In the United States, toll free telephone numbers have the following 3-digit codes: 800, 888, 877, 866, 855, and 844. Callers can use these numbers without incurring any charges. Instead, the call is charged to the toll free telephone number subscriber. (What Is a Toll Free Number and How Does it Work, 2016) These numbers are a convenient and cost effective method for people to contact businesses.
Toll free numbers are assigned to subscribers on a first-come, first-served basis by “Responsible Organizations” (RespOrgs). The RespOrgs are certified by the SMS/800 database administrator.
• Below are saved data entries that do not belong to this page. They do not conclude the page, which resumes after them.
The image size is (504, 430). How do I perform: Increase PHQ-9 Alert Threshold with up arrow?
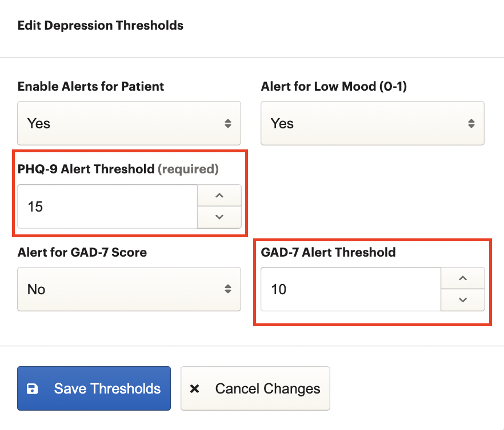pos(219,196)
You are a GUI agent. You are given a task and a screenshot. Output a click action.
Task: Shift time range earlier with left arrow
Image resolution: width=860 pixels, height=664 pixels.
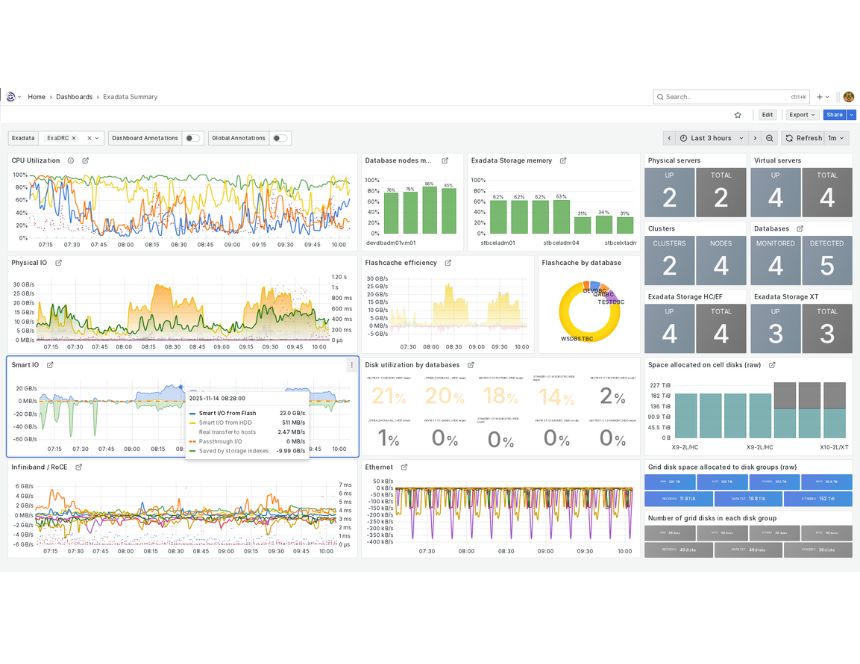pyautogui.click(x=670, y=137)
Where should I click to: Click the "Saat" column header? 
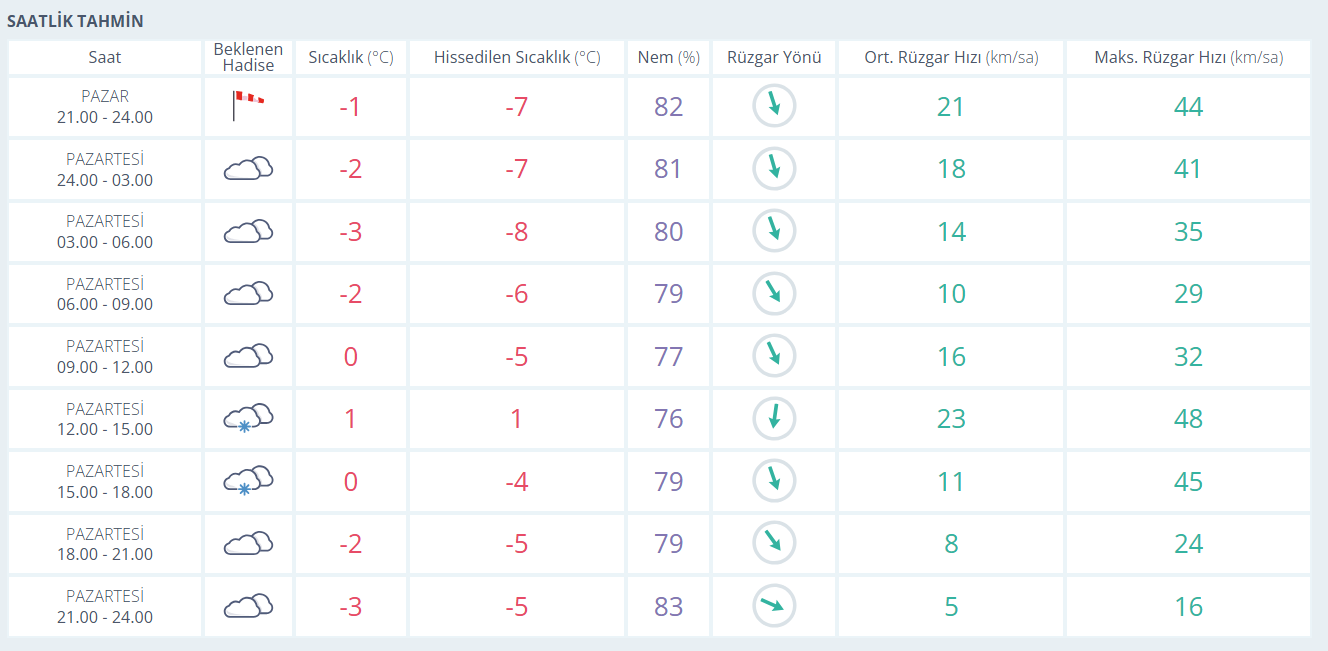tap(105, 58)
The FCC regulates toll free telephone number usage. The FCC is not involved with the assignment of the toll free telephone numbers, and it does not have direct access to the toll free telephone number database. The FCC requires that these numbers be portable, meaning users can keep their number if they switch providers. The FCC cannot provide status on toll free numbers. The warehousing and holding of numbers is not allowed by the FCC. A telephone industry standard-setting organization publishes guidelines for toll free numbers in accordance with FCC regulations.
Toll free telephone number prefixes vary by country with “1800” and “0800” common but not universally used. For example in Sweden, “020” or “0200” are used.
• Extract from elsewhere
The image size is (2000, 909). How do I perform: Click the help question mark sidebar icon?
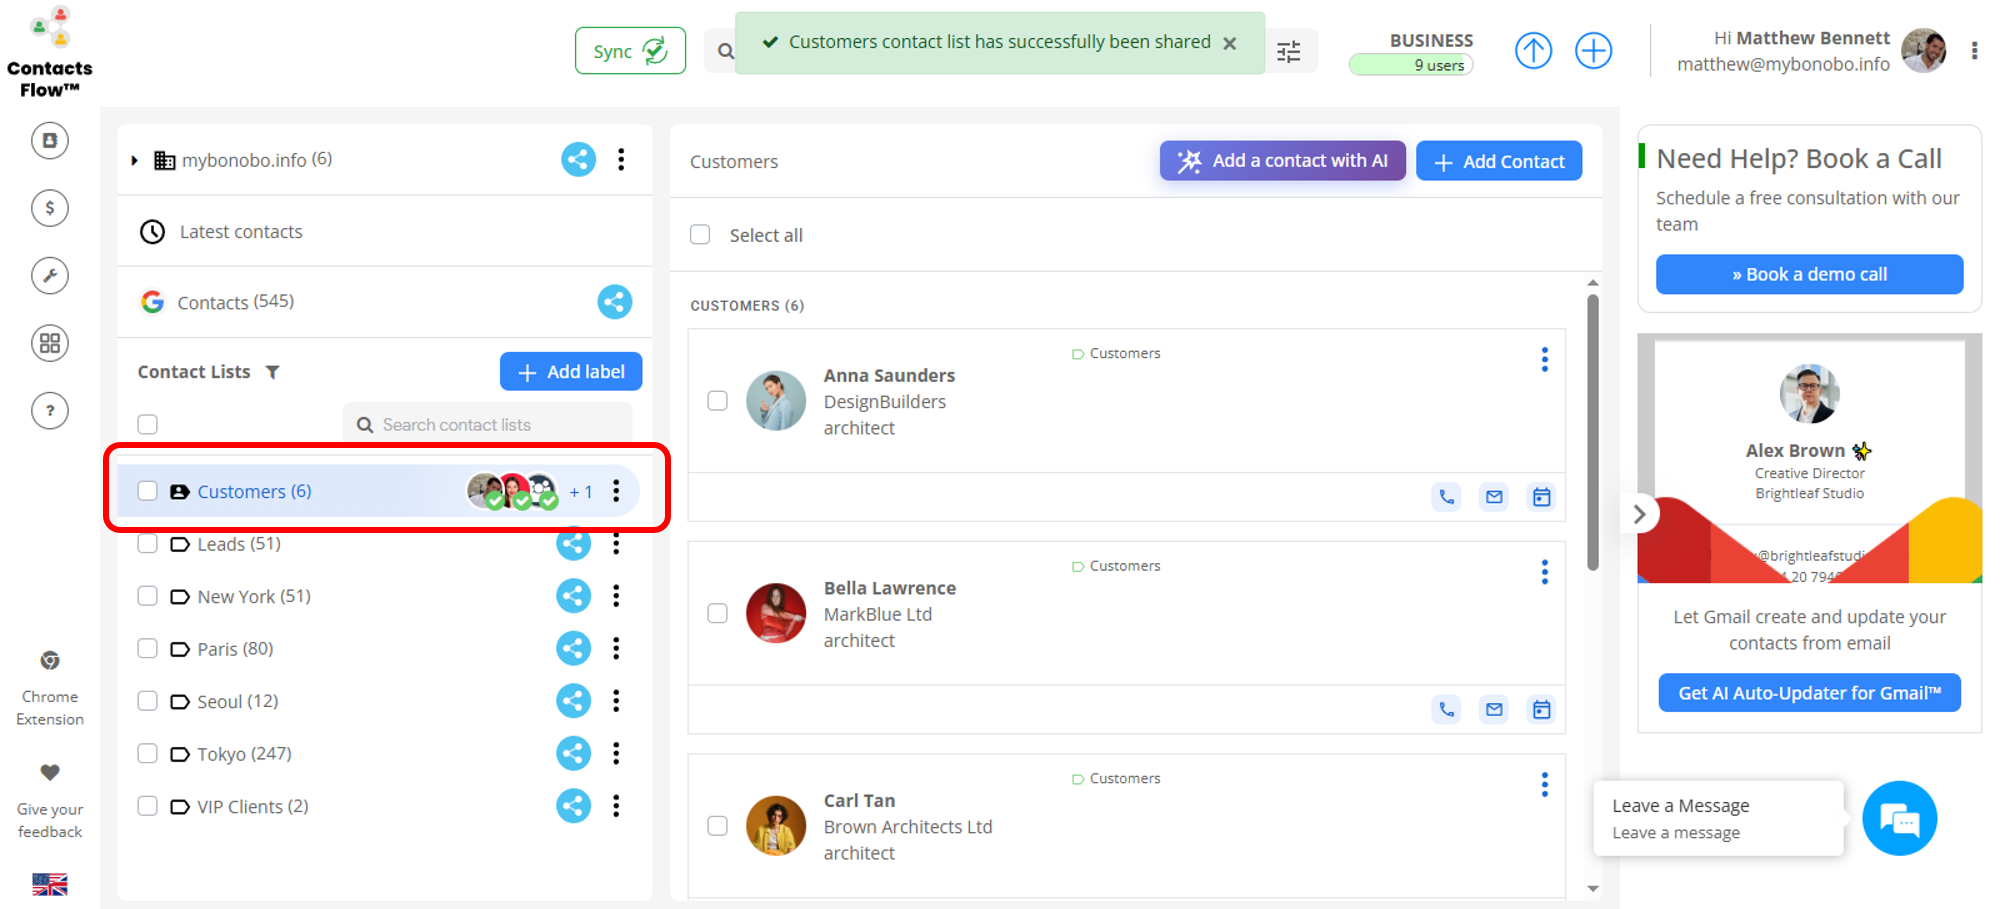(x=50, y=411)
Vanity numbers utilize easy to remember mnemonic words such as “1-800-LAWYERS”. Such vanity numbers have given rise to shared use toll free numbers. Similar businesses in different locales may arrange to use the same number, such as “1-800-TAXICAB”. Any call to that number will be forwarded to a local business based on the location of the caller.
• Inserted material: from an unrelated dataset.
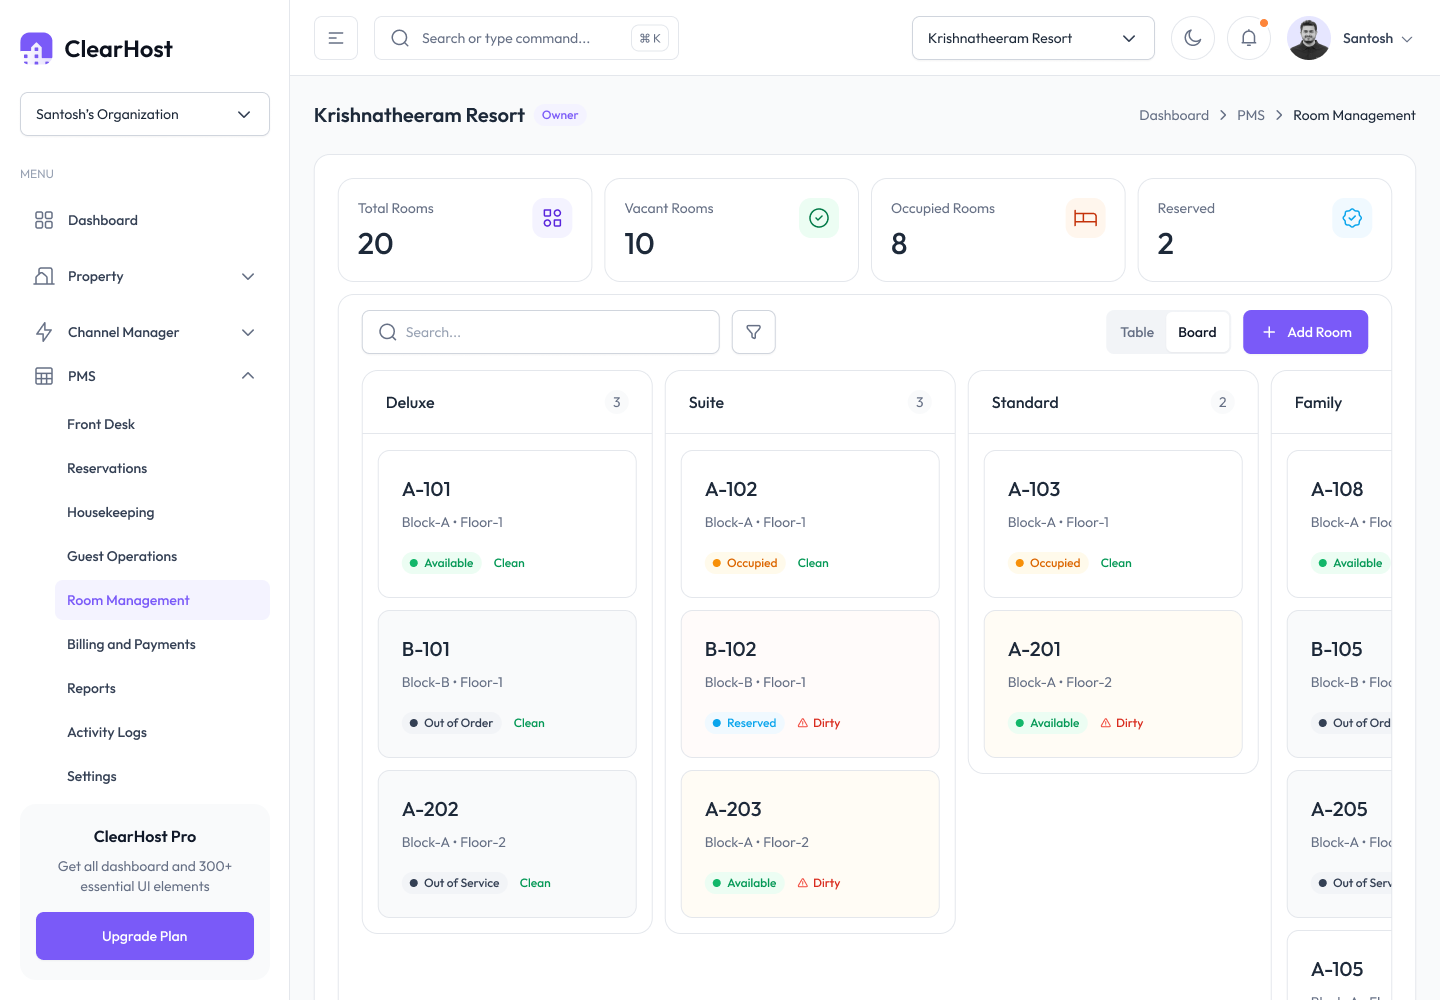Click the ClearHost logo icon
1440x1000 pixels.
[37, 48]
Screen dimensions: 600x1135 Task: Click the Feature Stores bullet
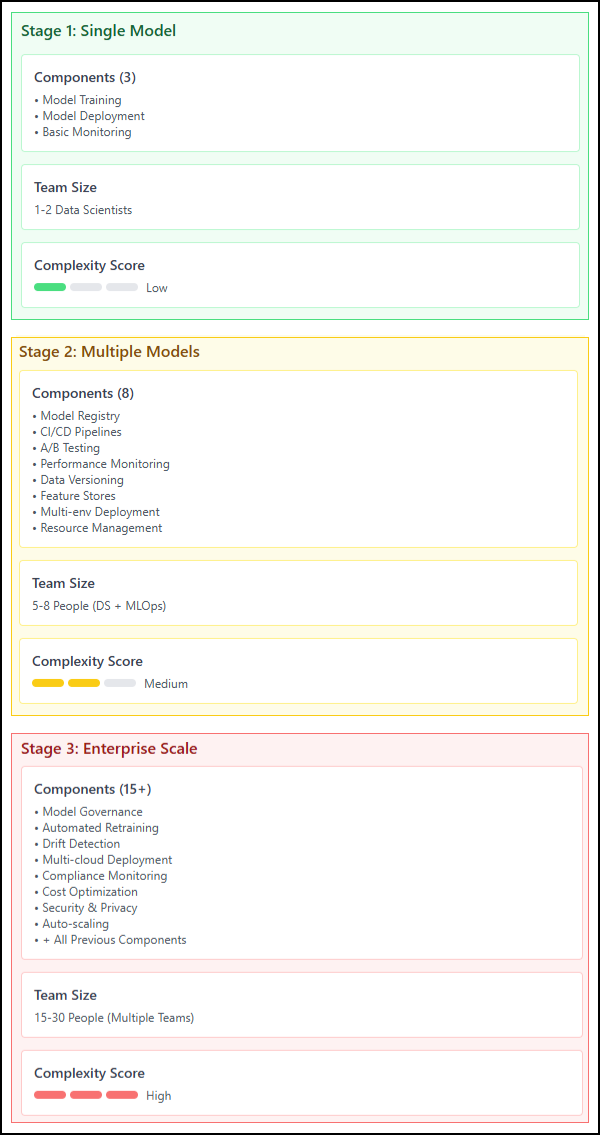(74, 496)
Global Call Forwarding provides toll free numbers to subscribing businesses. Local, toll free and vanity phone numbers are available. Each call is forwarded using a proprietary system. The goal is to provide seamless international call forwarding with excellent audio quality. Calls can be transferred to landlines, mobile phones, and VoIP.
Business Benefits of Toll Free Telephone Numbers
A company projects a professional brand image when it advertises toll free telephone numbers to its customers. In addition, prospective customers are more likely to make free calls as opposed to calls that they must pay for.
Through the use of an international call forwarding service, toll free telephone number subscribers can have offices, call centers, service centers, etc. in any country they choose. These numbers also allow a virtual presence in foreign cities or countries. This facilitates marketing and expansion into new areas without the need to manage multiple locations.
Memorable Toll Free Telephone Numbers
Businesses want their numbers to be easily remembered. However, toll free telephone numbers consisting of unrelated digits are harder to remember than a vanity number such as 1-800-COOKIES. To understand this, Craig Borowski asked cognitive neuroscientists why words were more memorable than numbers. (Borowski, 2014)
Harvard University Professor of Psychology Daniel Schacter, PhD, a leading expert on memory and amnesia says, “you have to generate associations, link up with things you know, turn it into something meaningful—and then it can be retained over the long term.” Random numbers without context are too abstract to be easily remembered.
Some numbers are easier to remember than others. For example, 1776 is more meaningful to most Americans than 4853. That is because we can associate 1776 with information learned about the American Revolution. Vanity toll free numbers work so well (75 percent higher rate of recall) because of such associations. Therefore, people should consider this before getting a vanity number for their business.
Some companies specialize in finding vanity numbers for their customers. In the US, a strategy for finding numbers is to consider alternate prefixes, ie, 888, 877, 866, 855, or 844. One drawback is that fewer people recognize the other prefixes as representing a toll free telephone number.
Repeating numbers, 800-555-7777 for example, are not as memorable as vanity numbers, but they are easier to remember than random numbers. Vanity numbers are best for TV and radio advertising where people may not have time to write the number down. For print and digital campaigns, repeating numbers are often very effective. Some examples of actual vanity Toll Free Telephone Numbers are: 1-855-LAWYERS, 1-800-GO-FEDEX, 1-800-MICROSOFT, and 1-888-PAIN-CENTER.
Analysis of Customer Recall & Response Behaviors
One research study evaluated consumer recall of vanity Toll Free Numbers versus web site addresses.
Over 1,000 survey participants viewed or listened to sample ads giving both vanity toll free numbers and website addresses. Recall was 44.9% higher for vanity numbers over website addresses.
Seven tests were performed using print/billboard and radio ads for fictitious companies. In six of the seven tests, consumer recall was better for vanity numbers than for website addresses.
Survey respondents were evenly distributed by age. In all cases, recall was better for vanity numbers than for website addresses. The recall of vanity numbers versus website addresses increases with age. For example, ages 18 to 24 had 33% higher recall for vanity numbers whereas the 65+ demographic had 98% higher recall of vanity numbers.